- EXERCISE MATERIAL:
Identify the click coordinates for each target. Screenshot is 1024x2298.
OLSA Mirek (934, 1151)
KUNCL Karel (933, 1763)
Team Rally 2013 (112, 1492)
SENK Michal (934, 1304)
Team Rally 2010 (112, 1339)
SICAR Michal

- WHAT IS NEEDED: Set down exactly the line that holds "Team Rally 2013 (112, 1492)" and all lines after it to the end of the data.

- RESPONSE:
Team Rally 2013 (112, 1492)
SENK Michal (934, 1304)
Team Rally 2010 (112, 1339)
SICAR Michal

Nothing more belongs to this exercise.